## [WHAT IS ASKED]
Lay out the lines of the records below as a numbered list, starting at the line that contains "Given: Click the From Template layout icon" and ending at the end of the records, with blank lines left out. Leave the pictures out of the answer.

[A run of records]
- - - - -

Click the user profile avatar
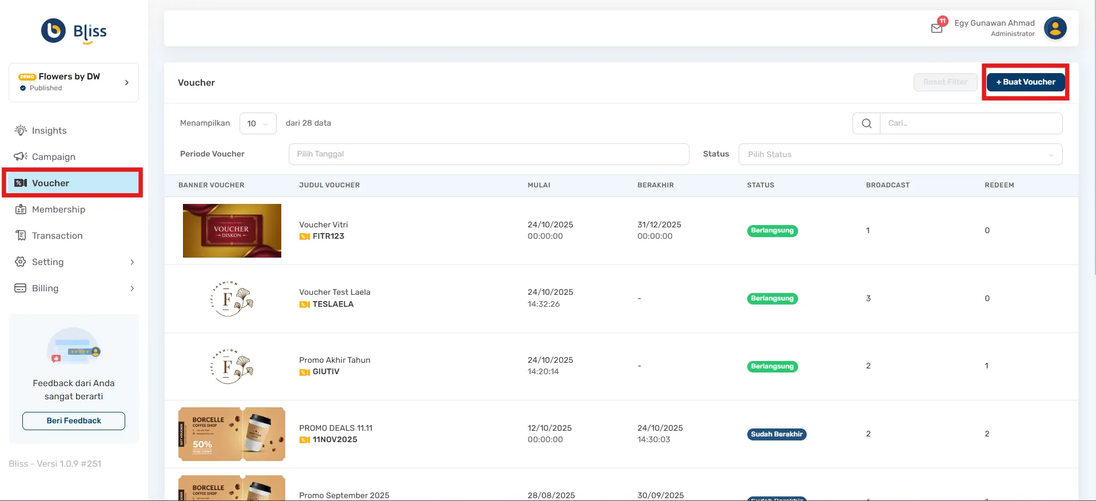Screen dimensions: 1096x501 pos(1055,28)
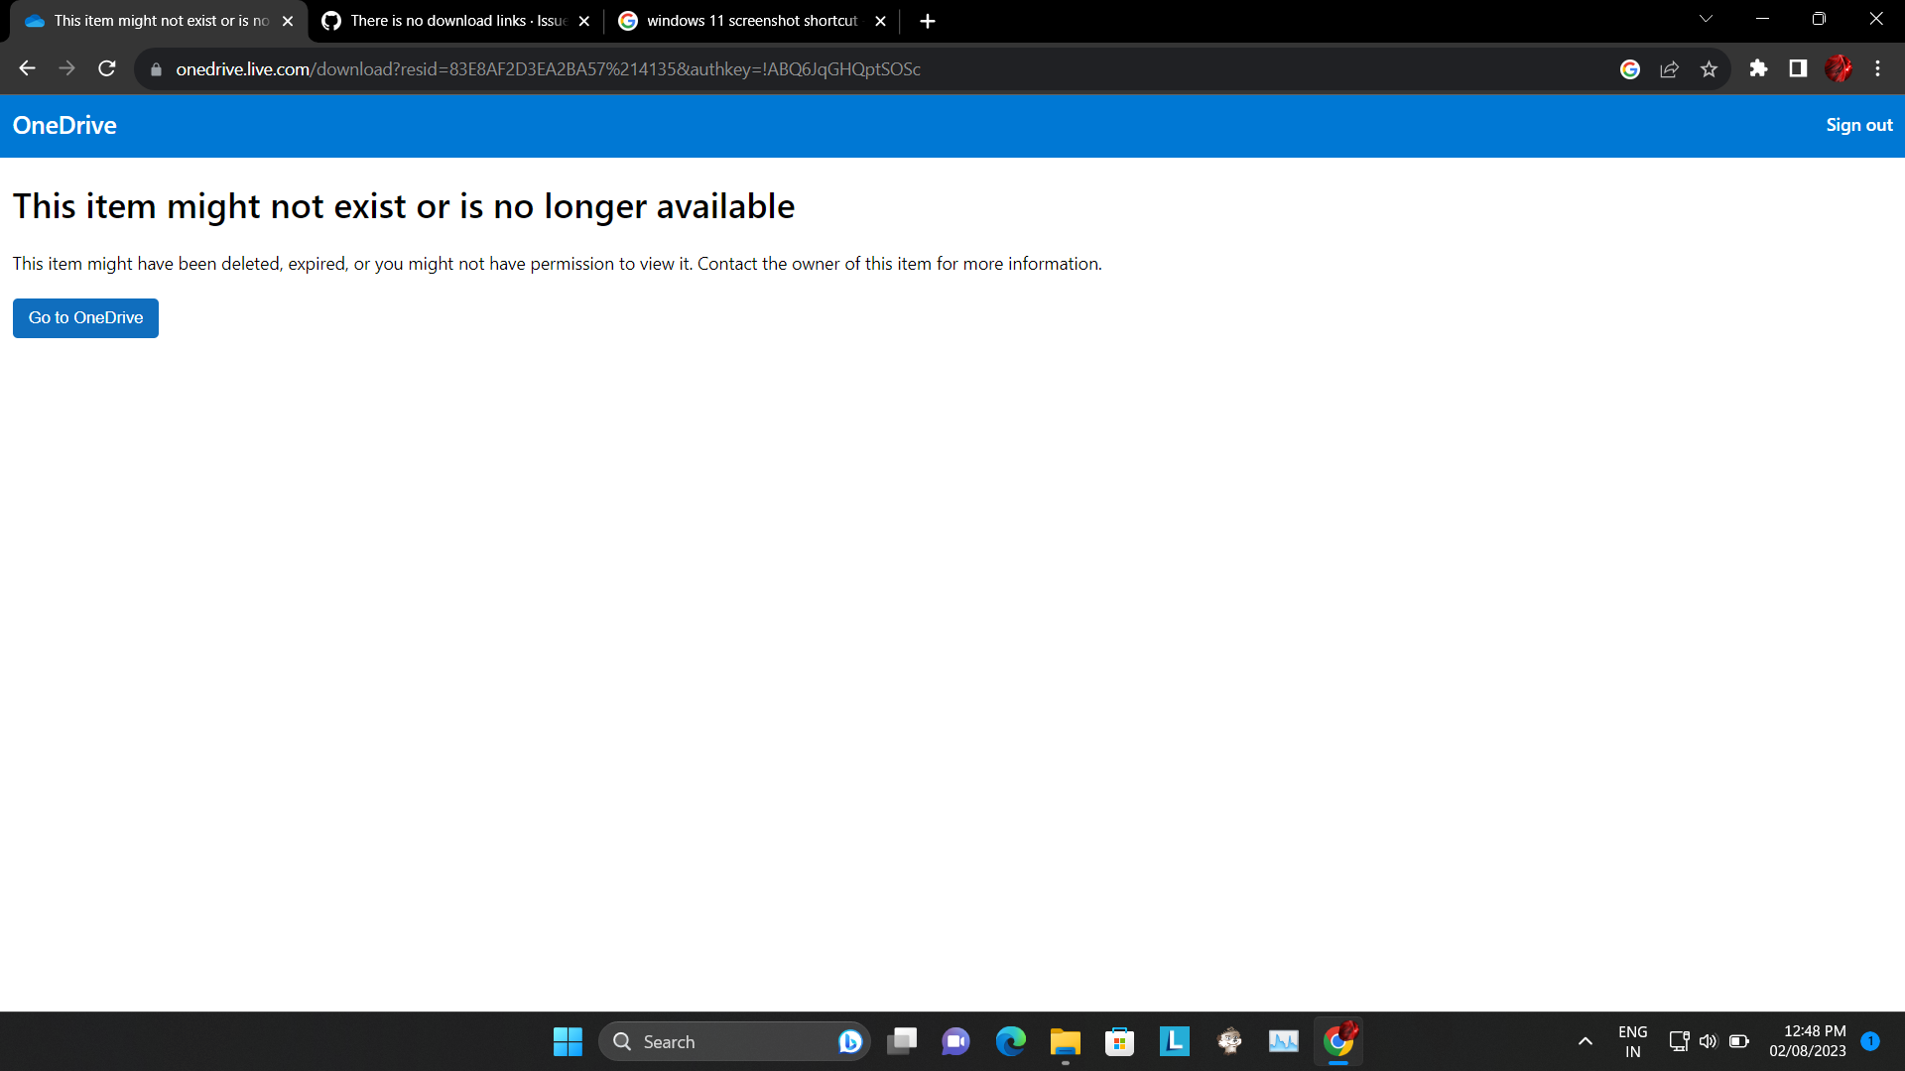
Task: Open the tab search dropdown arrow
Action: point(1705,18)
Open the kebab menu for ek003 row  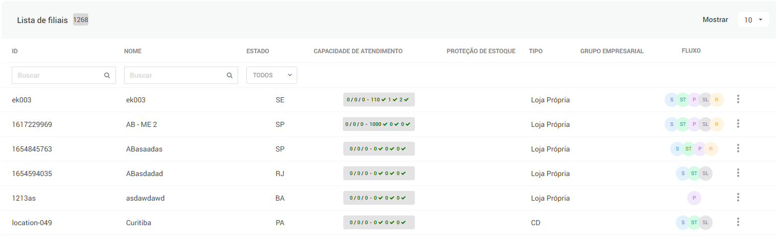(738, 99)
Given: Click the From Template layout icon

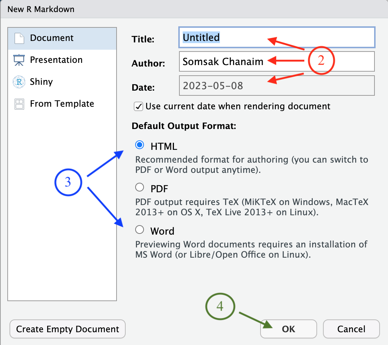Looking at the screenshot, I should [x=19, y=104].
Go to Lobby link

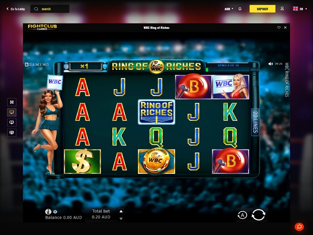click(16, 9)
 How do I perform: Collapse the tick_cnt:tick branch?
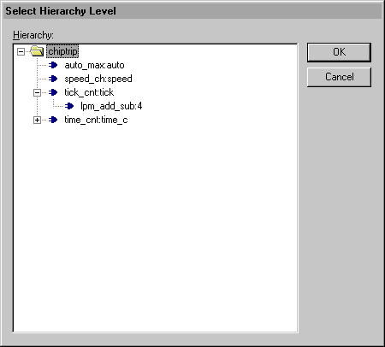(37, 92)
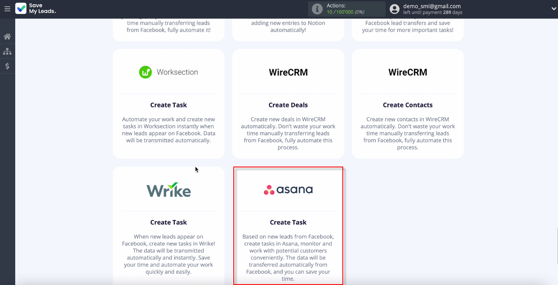The width and height of the screenshot is (558, 285).
Task: Open demo_sml@gmail.com account menu
Action: click(432, 6)
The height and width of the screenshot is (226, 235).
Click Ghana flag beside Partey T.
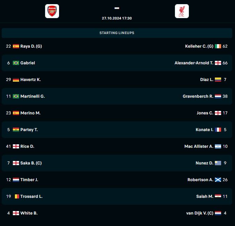16,130
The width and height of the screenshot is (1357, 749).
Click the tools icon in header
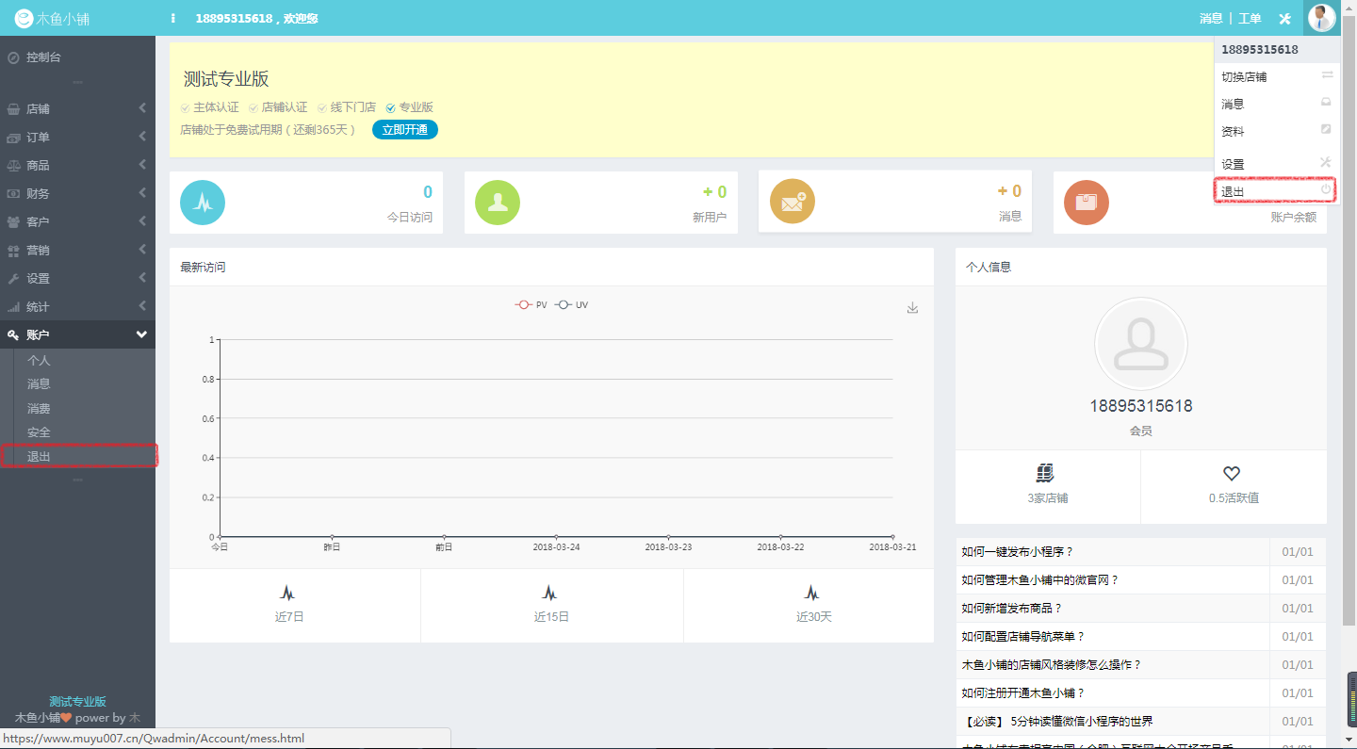1284,19
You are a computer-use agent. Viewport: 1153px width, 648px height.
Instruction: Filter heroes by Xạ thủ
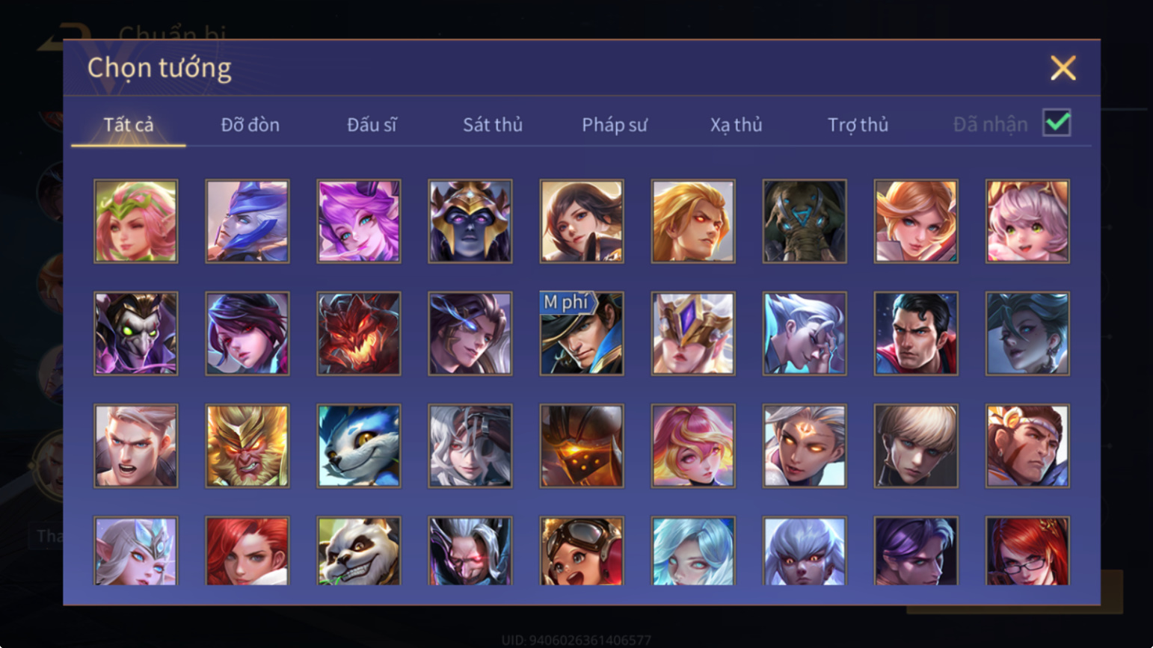(737, 125)
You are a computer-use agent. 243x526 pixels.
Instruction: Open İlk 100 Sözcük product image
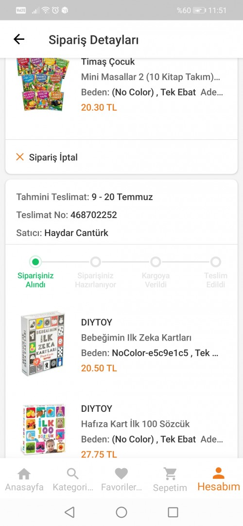(43, 430)
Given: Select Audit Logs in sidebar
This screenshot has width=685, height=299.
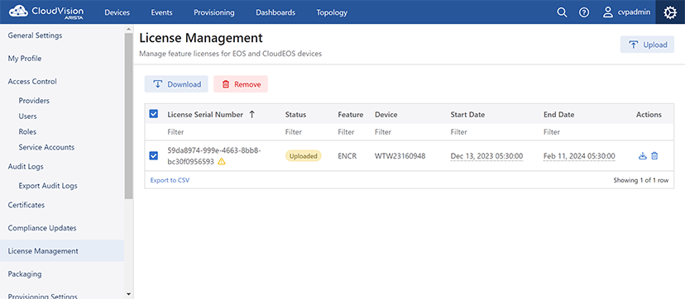Looking at the screenshot, I should (x=26, y=167).
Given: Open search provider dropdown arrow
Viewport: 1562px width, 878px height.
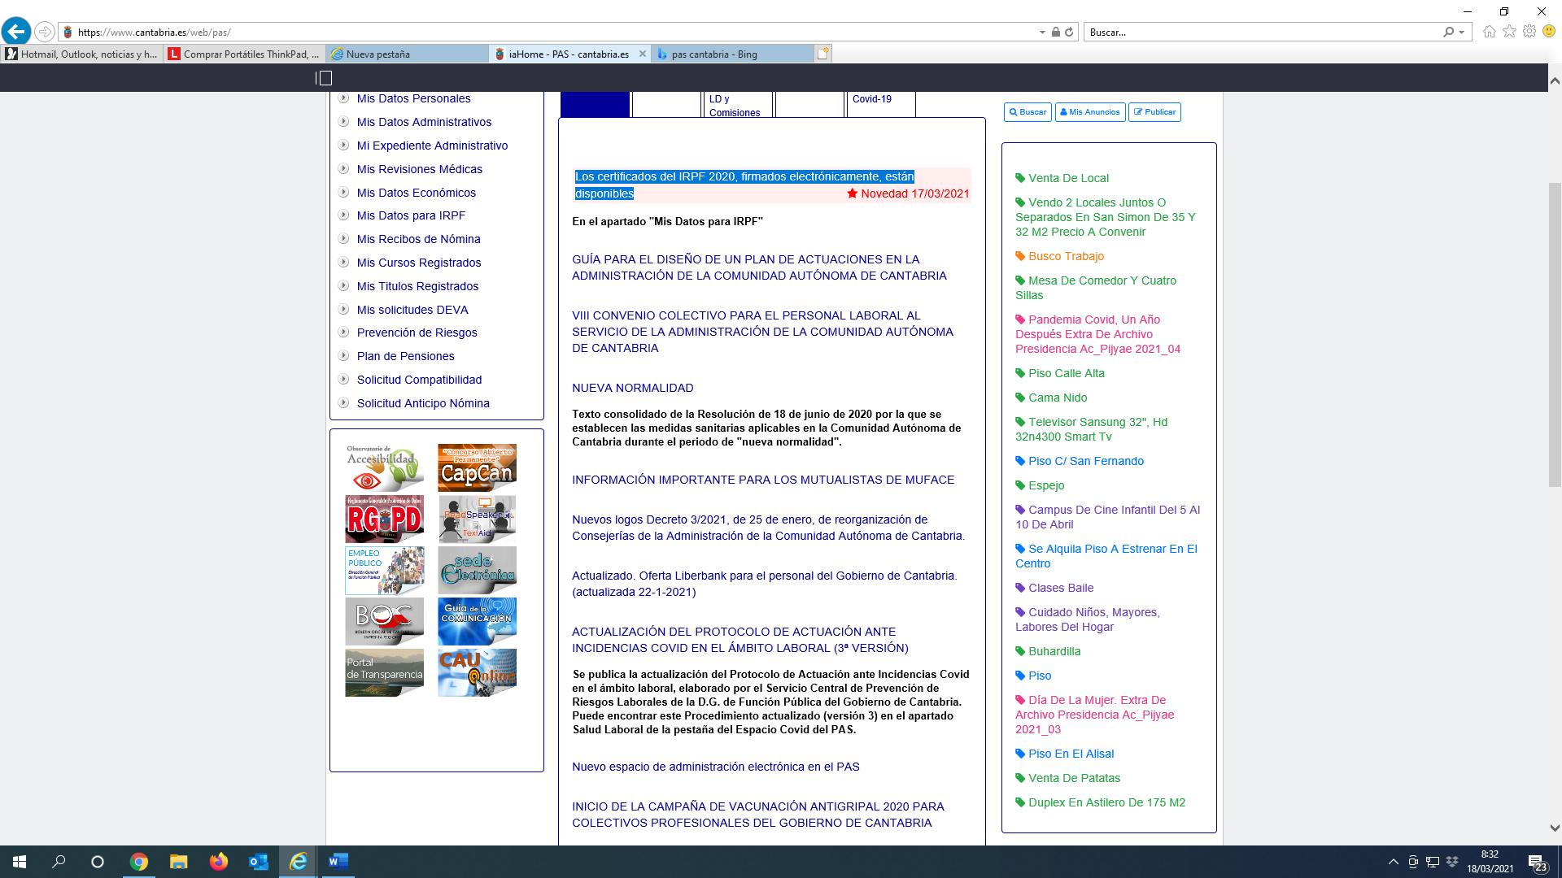Looking at the screenshot, I should click(1461, 33).
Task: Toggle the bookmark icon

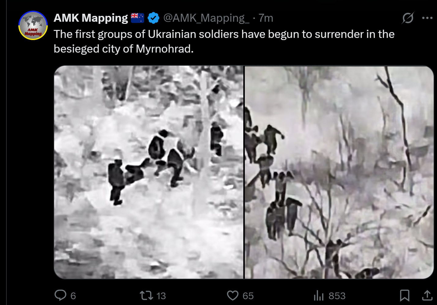Action: [x=405, y=296]
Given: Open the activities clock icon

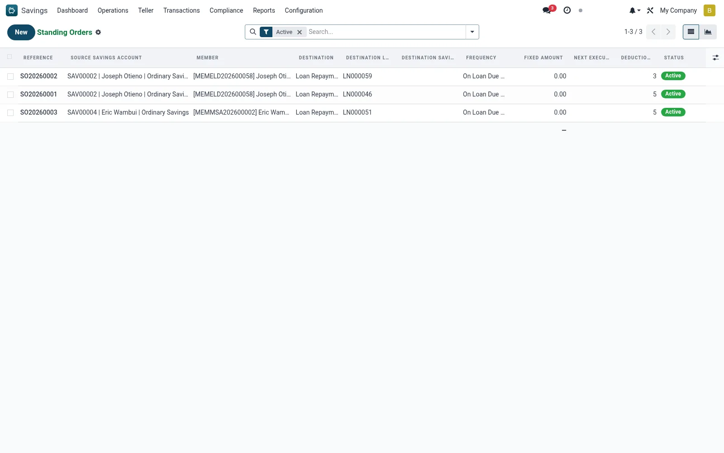Looking at the screenshot, I should 567,10.
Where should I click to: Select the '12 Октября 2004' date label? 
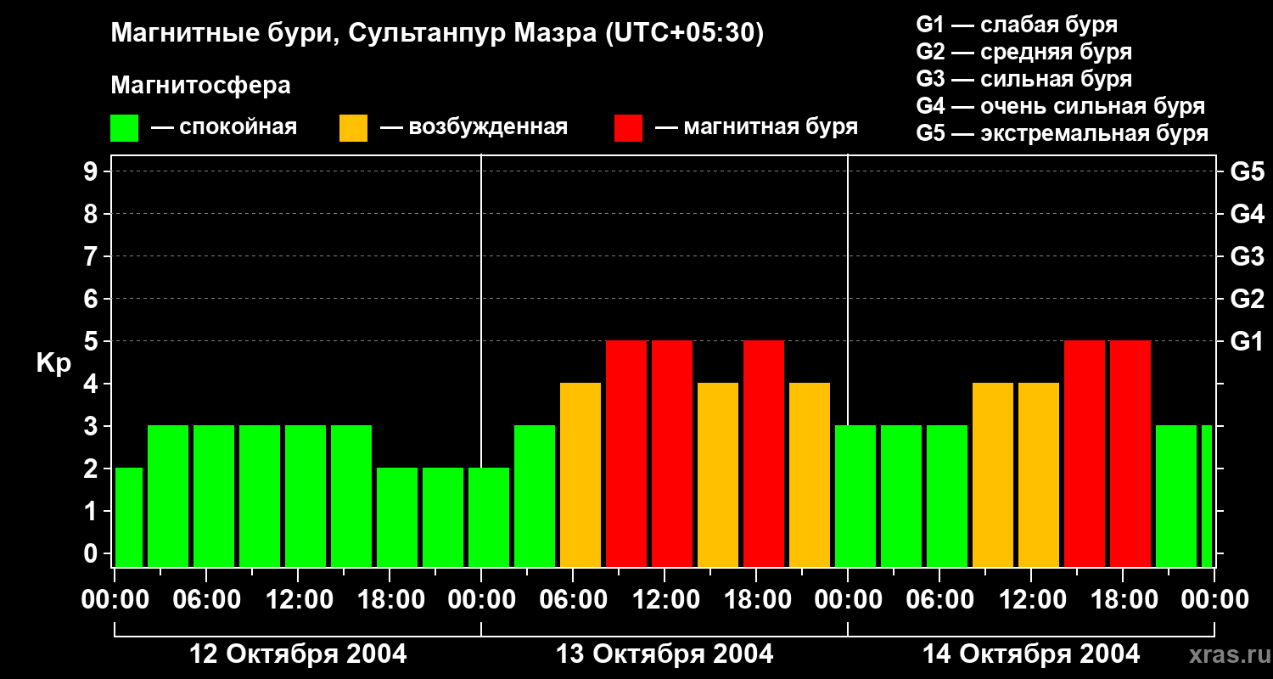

- - - - -

## [ANSWER IN FULL]
1. Given: Click the From Template layout icon
2. Looking at the screenshot, I should [x=19, y=104].
3. Go to Lobby link
4. click(16, 9)
5.  How do I perform: Collapse the tick_cnt:tick branch?
6. (37, 92)
7. The width and height of the screenshot is (558, 285).
8. Task: Open demo_sml@gmail.com account menu
9. Action: click(432, 6)
10. The height and width of the screenshot is (226, 235).
11. Click Ghana flag beside Partey T.
12. 16,130
13. The width and height of the screenshot is (1357, 749).
14. Click the tools icon in header
15. 1284,19
16. You are a computer-use agent. Viewport: 1153px width, 648px height.
17. Instruction: Filter heroes by Xạ thủ
18. (737, 125)
19. You are a computer-use agent. 243x526 pixels.
20. Instruction: Open İlk 100 Sözcük product image
21. (43, 430)
22. Given: Select Audit Logs in sidebar
23. This screenshot has width=685, height=299.
24. Looking at the screenshot, I should (x=26, y=167).
25. Given: Open search provider dropdown arrow
26. Viewport: 1562px width, 878px height.
27. Looking at the screenshot, I should click(1461, 33).
28. Task: Toggle the bookmark icon
29. Action: [x=405, y=296]
30. Given: Open the activities clock icon
31. Looking at the screenshot, I should 567,10.
32. Where should I click to: Select the '12 Октября 2004' date label? 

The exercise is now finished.